## Directives
(1) In the forum thread on cam sensor timing with a FAST sequential injection setup, list every measurement that is stated with a unit.
(2) Pick up the forum thread on cam sensor timing with a FAST sequential injection setup after its final post, and keep writing the thread from there.

[start of Text extract]

My Classic FAST Seq is VERY sensitive to the cam sensor setting. I can set it perfectly one 25deg. It will stutter abover 10psi. I move it one way it's worse.. the other way it's fine.

Then if it's too far off it won't even start like what your having. I'd suggest taking a marker and marking where the cam sensor is now. Then go ahead and move it a little one way and then after several moves and tests starting go back to center and go the other way. Once you have it set you should be fine.
I bet it's just not on the sweet spot.
~Scott
 
We ran another series of test today. I can get the injectors to fire by running a a 12v source to the C3I module term c and got the injectors to pulse. And I can connect the B and C treminals on the crank sensor plug and get the injectors to pulse. Is it possible for a crank sensor to be bad and still show RPM on the FAST dash?

Thanks All
 
Update... I put a new crank sensor on the car tonight. Tried to start the car no luck. I then started to turn the cam sensor counter clock wise then I got the car to run for about 3 seconds then it would die. Any suggestions on what my next move should be?

[end of Text extract]
[start of Provided records]

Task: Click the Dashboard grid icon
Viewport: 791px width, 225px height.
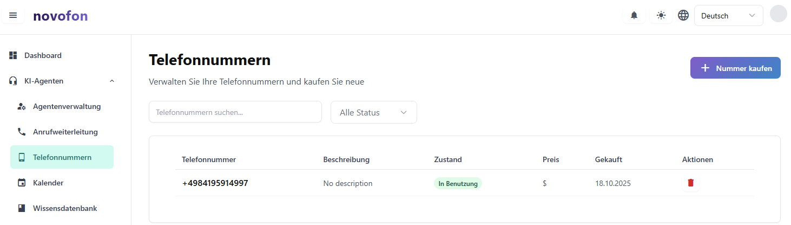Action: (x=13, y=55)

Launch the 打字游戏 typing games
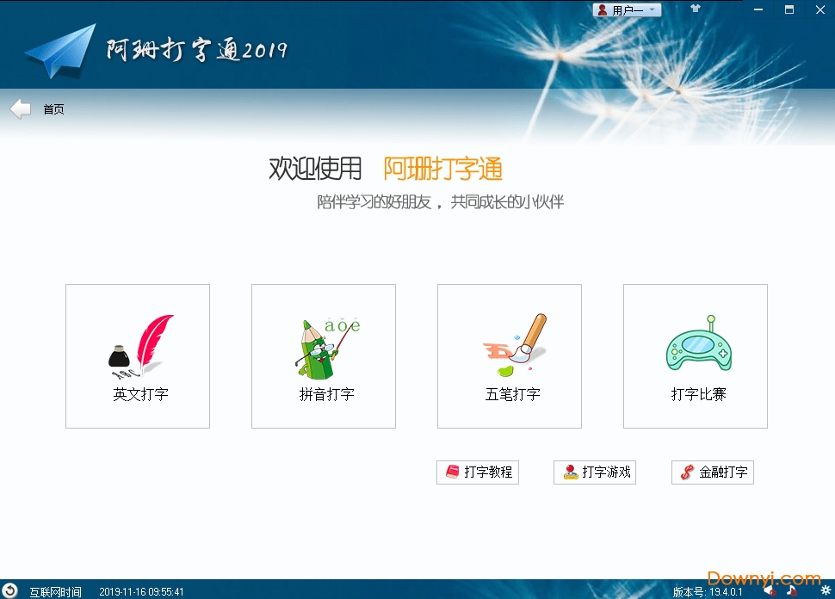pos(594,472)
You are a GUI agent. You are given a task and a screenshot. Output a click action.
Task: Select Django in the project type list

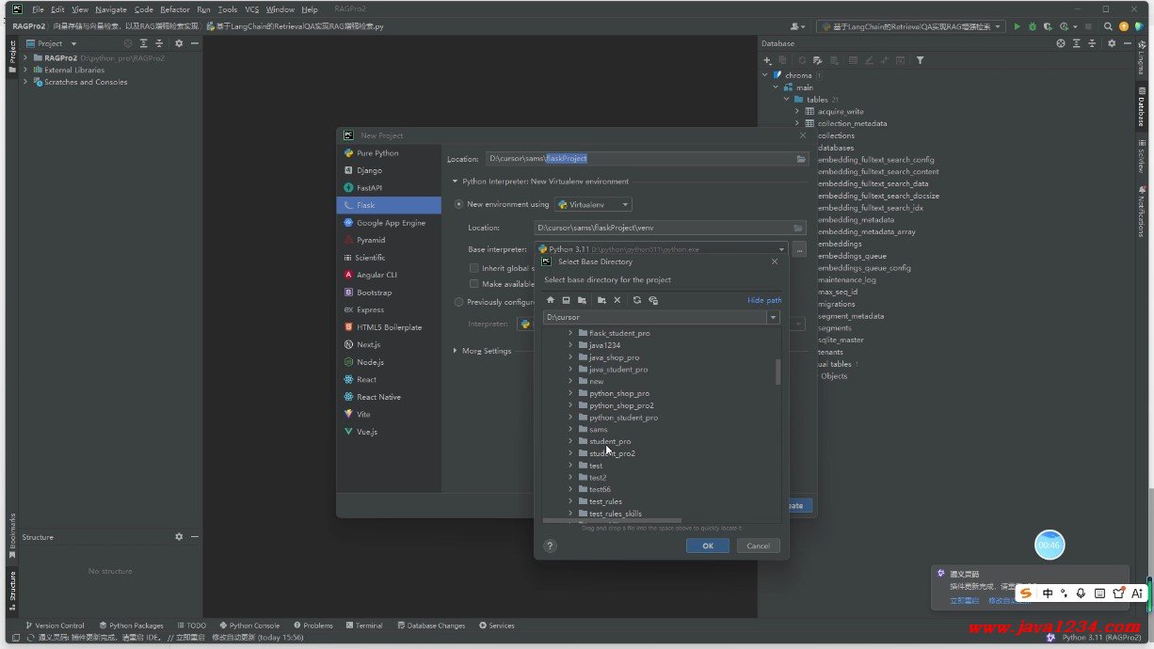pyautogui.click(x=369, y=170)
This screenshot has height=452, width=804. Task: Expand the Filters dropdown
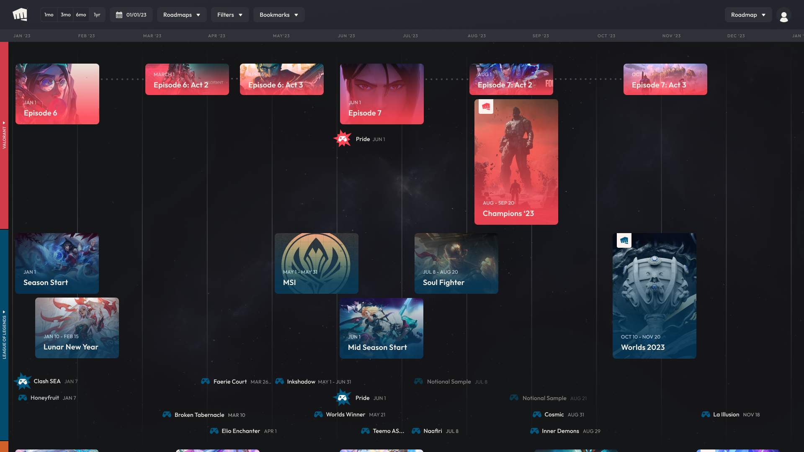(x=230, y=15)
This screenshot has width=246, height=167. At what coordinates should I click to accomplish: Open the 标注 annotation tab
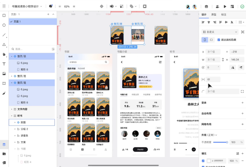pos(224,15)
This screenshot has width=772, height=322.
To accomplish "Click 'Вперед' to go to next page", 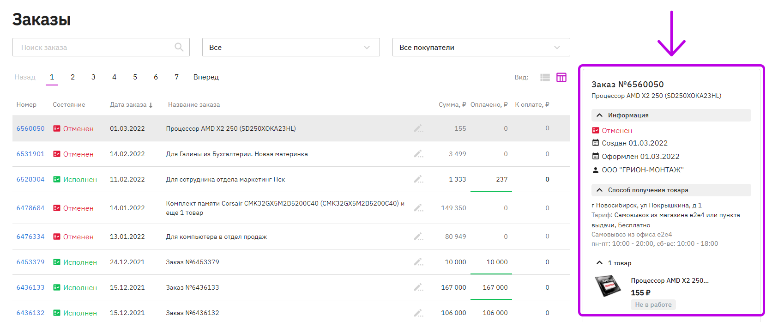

[end of Provided records]

## Answers below
(1)
- 25deg
- 10psi
- 12v
- about 3 seconds

(2)
Thanks
 
Mark the cam sensor so you have a idea where that 25deg mark is then move it one way a little at a time till it runs if not back to center and back the other way.

Like I said a few posts ago my Classic Fast is very sensitive to this setting and won't run unless it's in the sweet spot.
~Scott
 
Update.. I got the car to run today although not very well. I got the car to Idle on its own for quite awhile, enough to check the tranny fluid test all the gears ect. The car has a real bad miss at idle almost like it has a plug wire off or crossed but it dont. At idle I am show ing 1.5 -2.0 injector duty cycle, MAP is around 45-50, and the Wide band O2 is stuck a 3.53. The Wide band reads 100 with the key turned on.

Thanks
 
"The Wide band reads 100 with the key turned on."
Huh??

I think that 100:1 a/f ratio would be ok for hydrogen, but not gasoline, I think you better pin out that harness before you continue.
 
Sorry, I ment the MAP reads 100 with the key turned on. I got the miss out of the car today with a fresh set of plugs. Now the O2 is stuck on 3.53, I think the O2 is bad.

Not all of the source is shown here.